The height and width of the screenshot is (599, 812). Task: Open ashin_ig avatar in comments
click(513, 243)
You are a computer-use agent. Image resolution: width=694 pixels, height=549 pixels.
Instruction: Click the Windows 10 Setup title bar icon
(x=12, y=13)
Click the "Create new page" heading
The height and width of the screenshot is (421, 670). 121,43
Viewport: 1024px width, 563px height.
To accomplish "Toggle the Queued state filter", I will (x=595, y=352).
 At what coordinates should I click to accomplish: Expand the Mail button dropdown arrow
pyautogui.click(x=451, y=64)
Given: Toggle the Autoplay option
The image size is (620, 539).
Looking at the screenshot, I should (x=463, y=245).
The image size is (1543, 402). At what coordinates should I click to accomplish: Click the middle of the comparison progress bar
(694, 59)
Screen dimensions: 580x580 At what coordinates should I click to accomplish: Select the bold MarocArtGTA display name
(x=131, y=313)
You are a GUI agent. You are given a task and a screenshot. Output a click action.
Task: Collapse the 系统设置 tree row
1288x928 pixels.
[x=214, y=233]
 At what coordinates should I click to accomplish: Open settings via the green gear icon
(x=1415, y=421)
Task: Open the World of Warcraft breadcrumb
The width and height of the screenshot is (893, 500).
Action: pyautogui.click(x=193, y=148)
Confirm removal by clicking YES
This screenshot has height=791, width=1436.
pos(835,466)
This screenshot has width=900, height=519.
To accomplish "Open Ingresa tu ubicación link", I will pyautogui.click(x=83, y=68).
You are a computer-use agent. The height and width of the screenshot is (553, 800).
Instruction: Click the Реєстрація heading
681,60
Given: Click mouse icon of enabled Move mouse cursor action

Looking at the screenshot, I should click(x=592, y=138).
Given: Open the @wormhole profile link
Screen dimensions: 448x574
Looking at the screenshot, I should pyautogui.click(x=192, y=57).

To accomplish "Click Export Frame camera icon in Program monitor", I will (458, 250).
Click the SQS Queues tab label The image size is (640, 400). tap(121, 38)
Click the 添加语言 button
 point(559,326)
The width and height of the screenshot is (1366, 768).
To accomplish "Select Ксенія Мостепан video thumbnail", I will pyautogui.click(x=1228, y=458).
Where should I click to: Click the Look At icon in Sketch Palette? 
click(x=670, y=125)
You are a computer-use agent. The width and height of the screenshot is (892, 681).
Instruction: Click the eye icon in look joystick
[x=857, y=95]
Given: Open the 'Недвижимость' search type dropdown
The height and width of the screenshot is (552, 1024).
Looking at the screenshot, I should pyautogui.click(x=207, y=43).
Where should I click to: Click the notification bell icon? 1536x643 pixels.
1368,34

**Work to complete:**
Please copy out each line of the data in which the word "computer" occurs.

**Solution to this exercise:**
You are a computer-use agent. Image resolution: width=694 pixels, height=549 pixels.
You are a computer-use agent. The height and width of the screenshot is (553, 800).
You are a computer-use agent. The width and height of the screenshot is (892, 681).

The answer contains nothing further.